Strange Family Vineyards Tasting Room at the Malibu Lumber Yard really is a family-run business. Even the children are involved, from providing legal work to moving boxes and labeling bottles of Pinot Noir, Chardonnay, Syrah and sparkling wines. 

Although the vineyard is located two hours north of Malibu in the Santa Rita Hills, the family opened a six-week pop-up last year that proved so popular they opened a permanent tasting room. Unfortunately, the very week it opened in March, it was forced to close due to the pandemic. Though business took a hit, it also leaves a void for owner Shamra Strange, who built an unlikely community and bond with other Malibu residents.

 “I had no idea what a wine tasting room in Malibu would be like because most people who make wine open tasting rooms in Santa Barbara or the Santa Ynez Valley,” she said. “As it turned out, people loved the idea of coming in and talking about wine and learning more. I learned, not just from the locals, but from visitors, is that for people who are visiting here there’s not that much to do. You can go to the beach and you can only buy so many $200 tee-shirts. So, people were coming in and they could sit down and spend a half-hour, 40 minutes talking about Malibu, talking about wine, meeting other people.” 

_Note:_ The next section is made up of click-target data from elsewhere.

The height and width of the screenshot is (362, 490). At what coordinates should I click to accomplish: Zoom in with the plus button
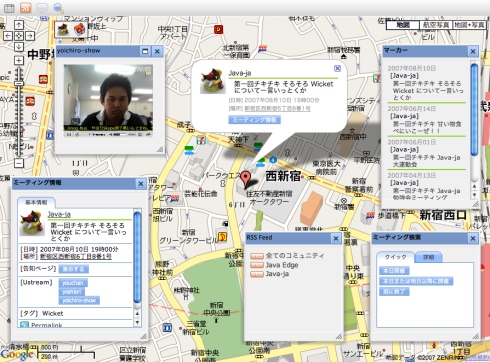click(19, 60)

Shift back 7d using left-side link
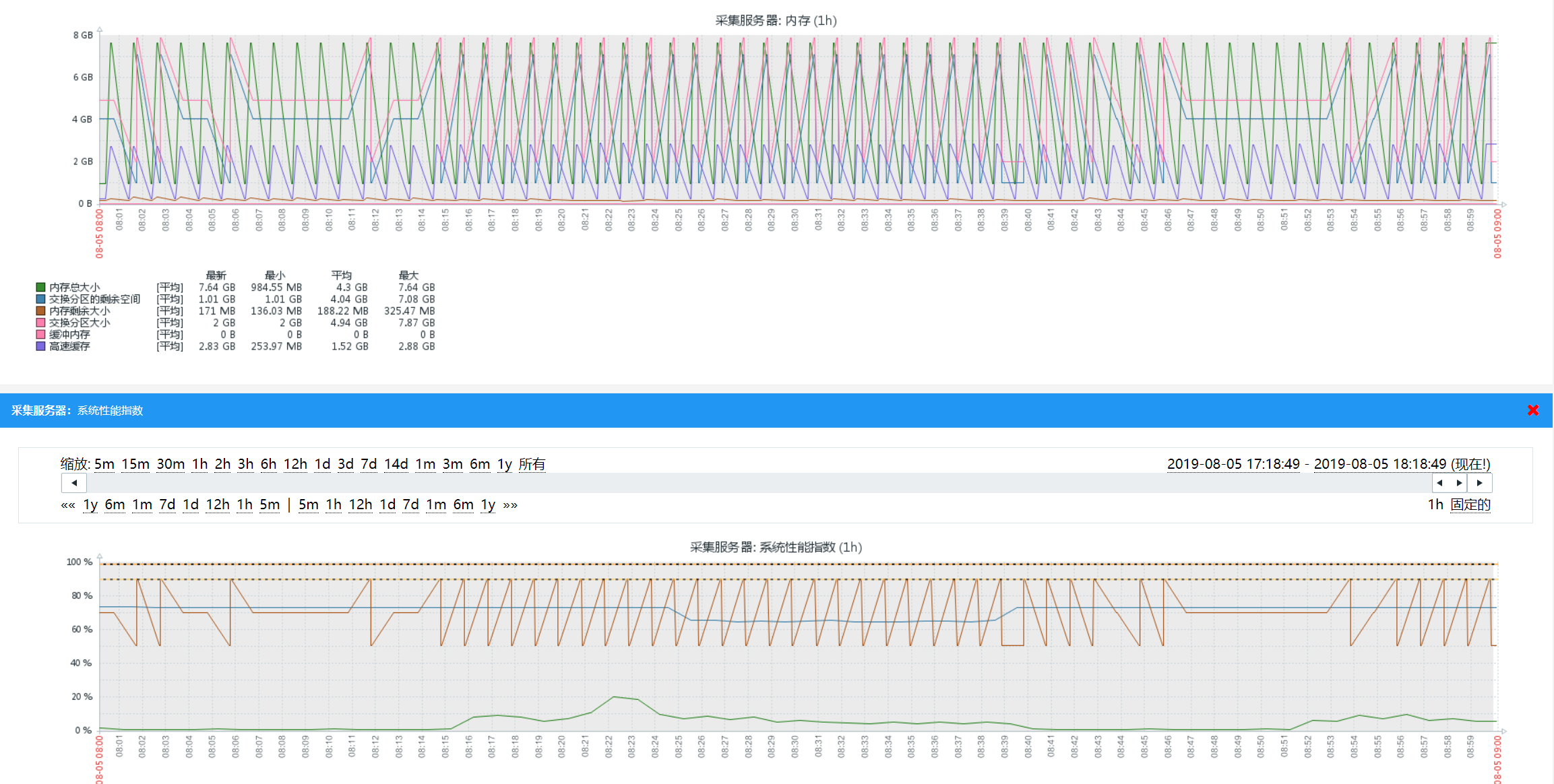point(167,504)
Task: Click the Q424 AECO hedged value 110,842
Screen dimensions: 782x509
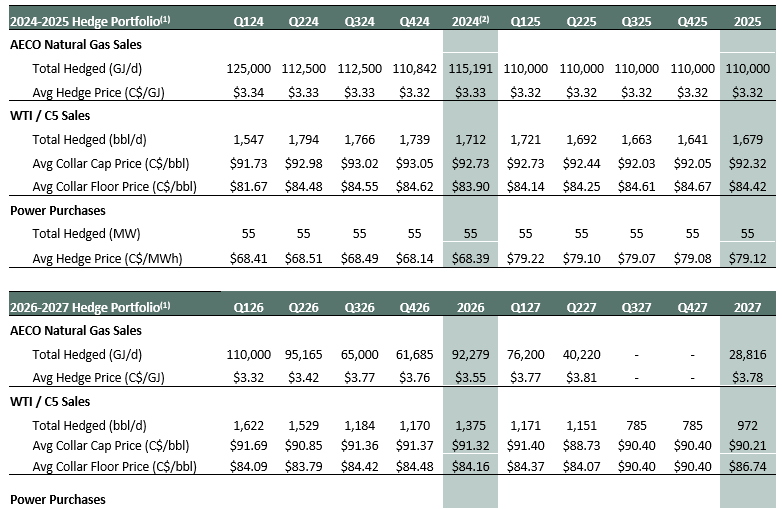Action: click(x=414, y=68)
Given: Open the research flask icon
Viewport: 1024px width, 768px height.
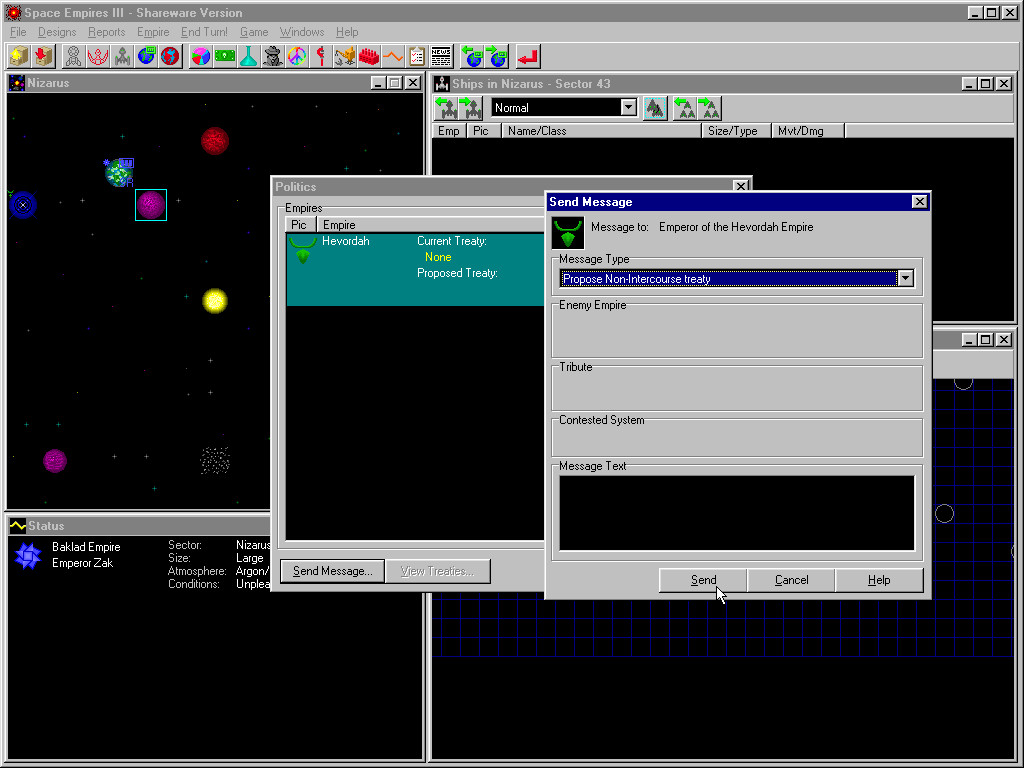Looking at the screenshot, I should tap(248, 56).
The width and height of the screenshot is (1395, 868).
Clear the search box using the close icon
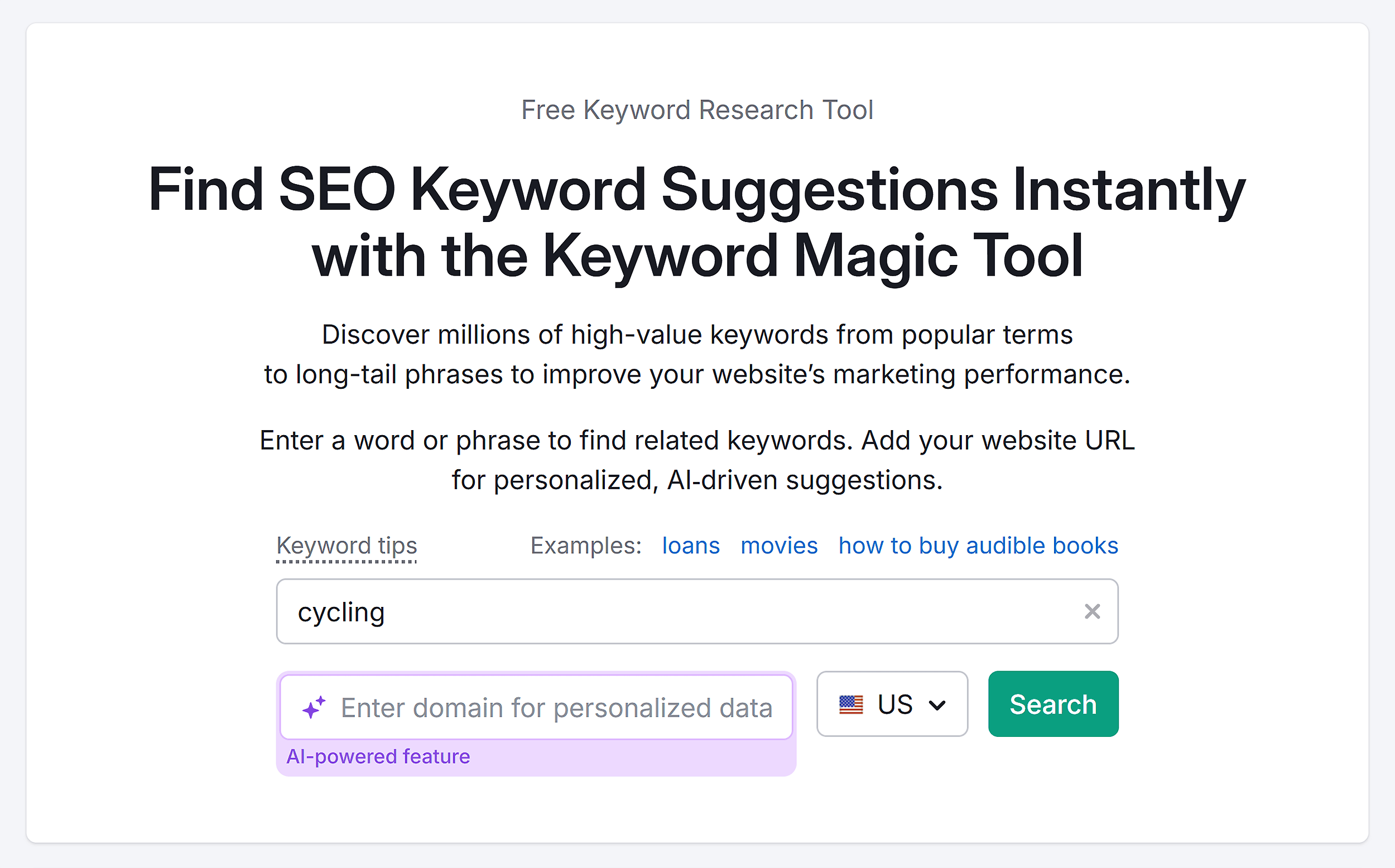[1093, 611]
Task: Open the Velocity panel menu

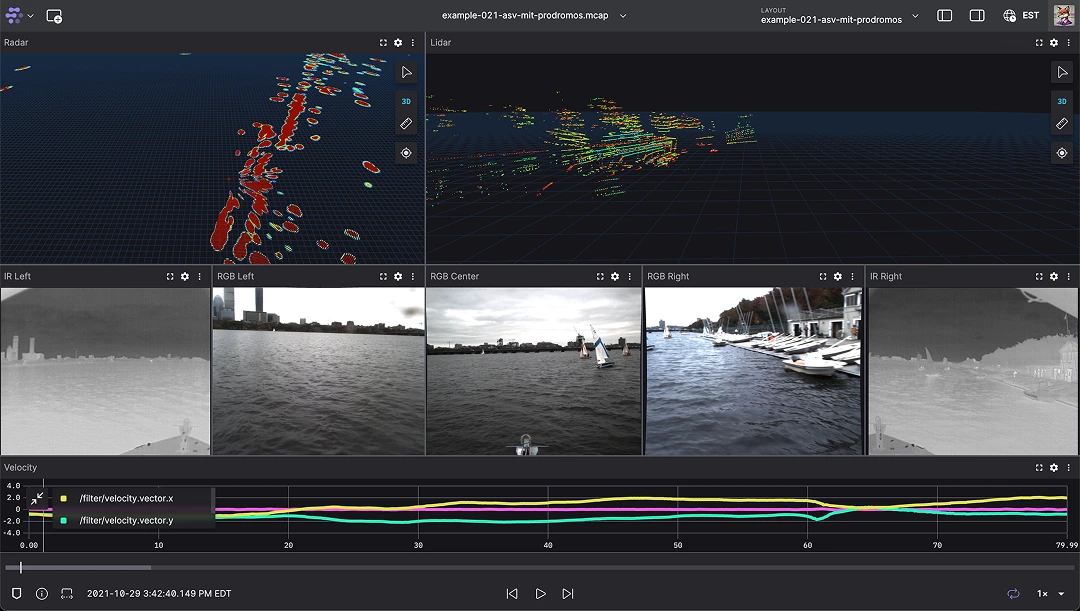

Those initial six weeks saw a rapid growth in popularity for the small business. The tasting room started a wine club where members subscribed to two shipments a year in fall and spring. Locals joined the wine club, too, and it “felt like part of the family,” said Strange. 

“In six short weeks we developed a community,” Strange said, adding, “And it wasn’t just about drinking wine.” The tasting room grew quickly into social events including “yappy” hours where customers could bring their dogs. There were salons with authors and health and wellness events featuring guest therapists where “people would talk about their experience with the fire and how they were dealing with the stress from that,” according to Strange. “People would come on Wednesday nights, talk with a therapist and share what was going on. What was unexpected about this was that we built a family and a community and I didn’t realize that Malibu was missing that. After the six weeks, we felt like we couldn’t close down. We didn’t want to open up in Santa Barbara. We wanted to stay in Malibu because this is where we live. We raised our five children here. Our kids went to Malibu High. It never occurred to us that this was a business model for Malibu.”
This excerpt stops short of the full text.